How do you measure CPU pressure?

How do you measure CPU pressure?

Rate This
  • Comments 14

It is important to understand whether CPU pressure is affecting SQL Server performance.  This is true even in the case where SQL Server is the only application running on a particular box.  The System object Perfmon counter Processor Queue length is not necessarily an effective way of measuring CPU pressure in SQL Server.  To see why this is the case, we first must take a brief (and simplified) look at the SQL Server Execution Model.

 

SQL Server uses a User Mode Scheduler (UMS) to control the execution of SQL Server user requests (SPIDs or session_ids).  The UMS does not replace the Windows scheduler but rather, manages the execution of SQL Server requests (without returning control to Windows).  So when SQL Server gets its time slice from the Windows scheduler, the SQL Server UMS manages what user requests are run during this time.   In a 4-proc scenario, there will be 4 User Mode Schedulers, one for each CPU.  Each UMS uses a number of constructs (queues, lists and worker threads) to govern execution.  At any given time, each UMS will have at most a single running user, a runnable queue of requests that are waiting for CPU, a waiter list (for resources such as IO, locks, memory), and a work queue (user requests that are waiting for worker threads).

 

The runnable queue can be likened to a grocery analogy where there are multiple check out lines.  The register clerk is the CPU.  There is just one customer checking out e.g. “running” at any given register.  The time spent in the checkout line represents CPU pressure.  The longer the line, the longer the waits, hence more CPU pressure.

 

OK, back to SQL Server.  Assume the following for a single UMS:  SPID 51 is currently running.  The Runnable Queue consists of SPIDs 60, 55, 87 & 79.  The Waiter list includes SPIDS 55, 84 & 72.  The Work queue is empty.  Now, assume the running SPID 51 needs physical IO.  Two things will happen.  SPID 51 is moved to the wait list until the IO is completed and the next session_id in the runnable queue, SPID 60, begins to run.  When the IO is complete, SPID 51 is moved to the bottom of the runnable queue which now consists of SPIDS 55, 87, 79 & 51.

 

Given this scenario, the total amount of time waiting consists of resource and signal waits.  The time waiting for a resource is shown as Resource Waits.  The time waiting in the runnable queue for CPU is called Signal Waits.  In SQL Server 2005, waits are shown in the Dynamic Management View (DMV) sys.dm_os_wait_stats.  The query to measure cpu pressure is as follows:

 

---- Total waits are wait_time_ms

Select signal_wait_time_ms=sum(signal_wait_time_ms)

          ,'%signal (cpu) waits' = cast(100.0 * sum(signal_wait_time_ms) / sum (wait_time_ms) as numeric(20,2))

          ,resource_wait_time_ms=sum(wait_time_ms - signal_wait_time_ms)

          ,'%resource waits'= cast(100.0 * sum(wait_time_ms - signal_wait_time_ms) / sum (wait_time_ms) as numeric(20,2))

From sys.dm_os_wait_stats

You can initialize or clear out SQL Server 2005 waitstats with the statement dbcc sqlperf ([sys.dm_os_wait_stats],clear) with no_infomsgs.  In SQL Server 2000, waits can be seen by looking at DBCC SQLPERF (WAITSTATS). 

 

If you have SQL–dedicated box it is conceivable that you could have high signal waits indicating CPU pressure and still have a low processor queue length.   In such cases, a faster CPU could reduce signal waits but just focusing on the low processor queue length as a measure of CPU contention may lead to the erroneous conclusion that CPU is fine.

 

In conclusion, if Signal Waits are a significant percentage of total waits, you have CPU pressure which may be alleviated by faster or more CPUs.  Alternately, CPU pressure can be reduced by eliminating unnecessary sorts (indexes can avoid sorts in order & group by’s) and joins, and compilations (and re-compilations).  If Signal Waits are not significant, a faster CPU will not appreciably improve performance.

 

Tom Davidson

Leave a Comment
  • Please add 7 and 6 and type the answer here:
  • Post
  • Tom,

    Very interesting and timely in our case!
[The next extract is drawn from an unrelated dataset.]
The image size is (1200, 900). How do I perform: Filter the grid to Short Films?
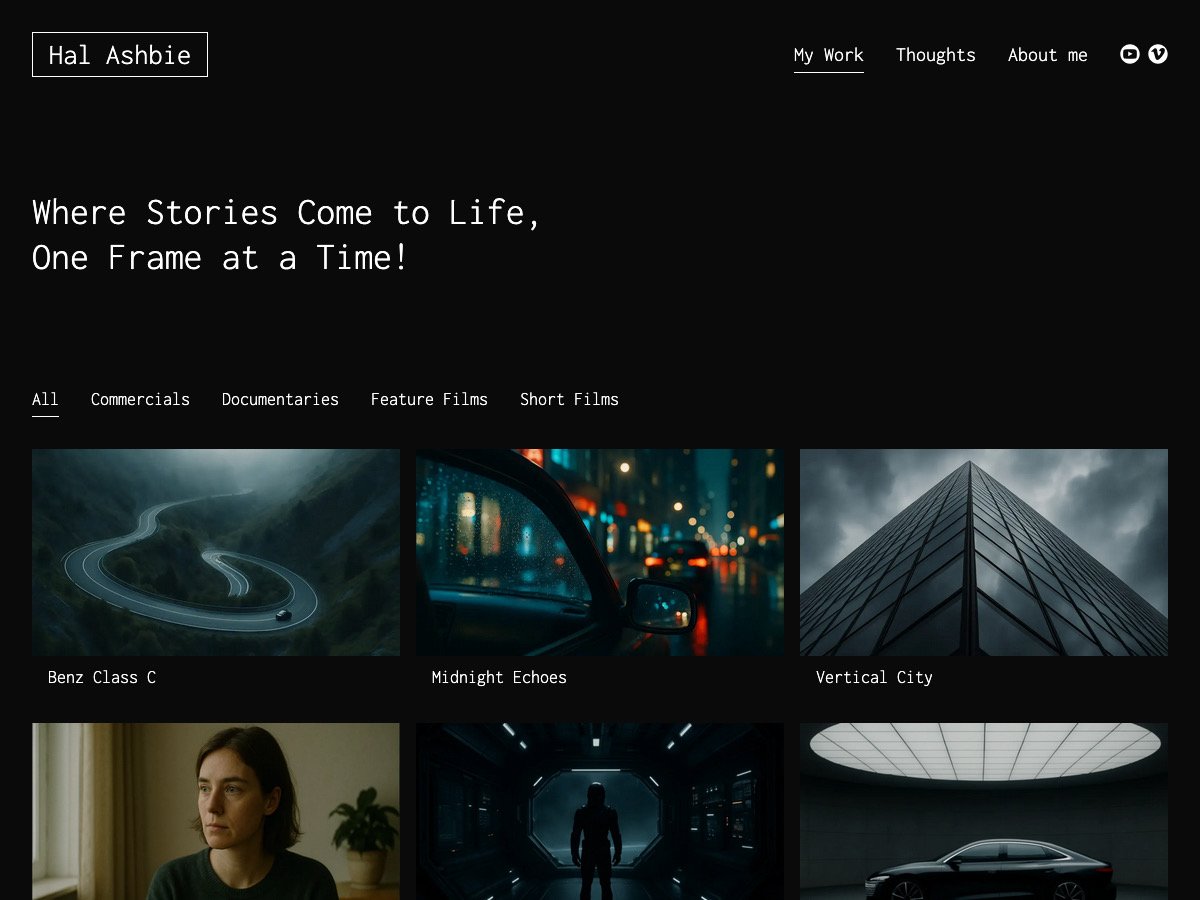pos(569,399)

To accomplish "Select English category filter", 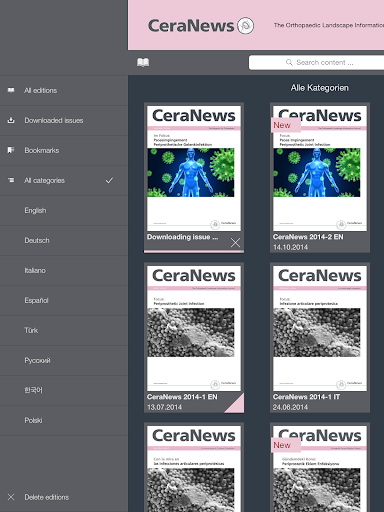I will 64,211.
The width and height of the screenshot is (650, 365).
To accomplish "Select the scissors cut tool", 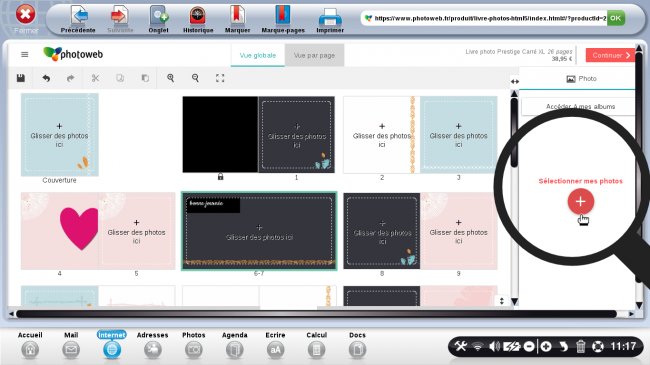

We are right now looking at CPU utilization in our organization and this is sure helpful. One question though, I know it’s hard to give specifics, but in orders of magnitude how much is a significant percentage? Is 80% too high, 50%...more than 30%?

    Thanks for the insight!

    Darryl
  • Hello Darryl,
    It is difficult to say what CPU utilization is the right number. For example if you are running an active/active cluster then you definitely want to run less than 45% CPU so when you fail over you have no problem handling the workload. A better thing to do is to use CPU pressure as a guide as Tom Davidson states above. Also you should look at what I call good CPU vs bad CPU. CPU is either user time(good) or privledge time(also known to some as kernal time). User time is the CPU is doing actual work like sorting, etc. Privledge time is CPU wait time. You could be waiting on IO completion, context switching or some other activity outside of user time.
    So, look at user time and look at CPU pressure as a better guide. Also , don't run at 100% :)
  • Mark,

    Thanks for the update and the additional information. I will definitely use this for additional analysis. However, my original comment was misleading, my bad. What I was actually talking about was CPU Pressure, not CPU utilization. Tom writes in his post “if Signal Waits are a significant percentage of total waits” then you may be experiencing CPU Pressure. This is great information, but I am not sure what “significant” means with respect to Signal Waits and Total waits. For example, monitoring my SQL Server with DBCC SQLPERF (WAITSTATS), I see that 31% of my total waits are Signal Waits. How do I tell if that is significant for my system?

    Thanks again guys!

    Darryl
  • Darryl --

    The percentage of the total wait time is not very helpful in decising whether signal wait is significant. To asses that, compare total signal wait time to total processing time available per cpu in the interval.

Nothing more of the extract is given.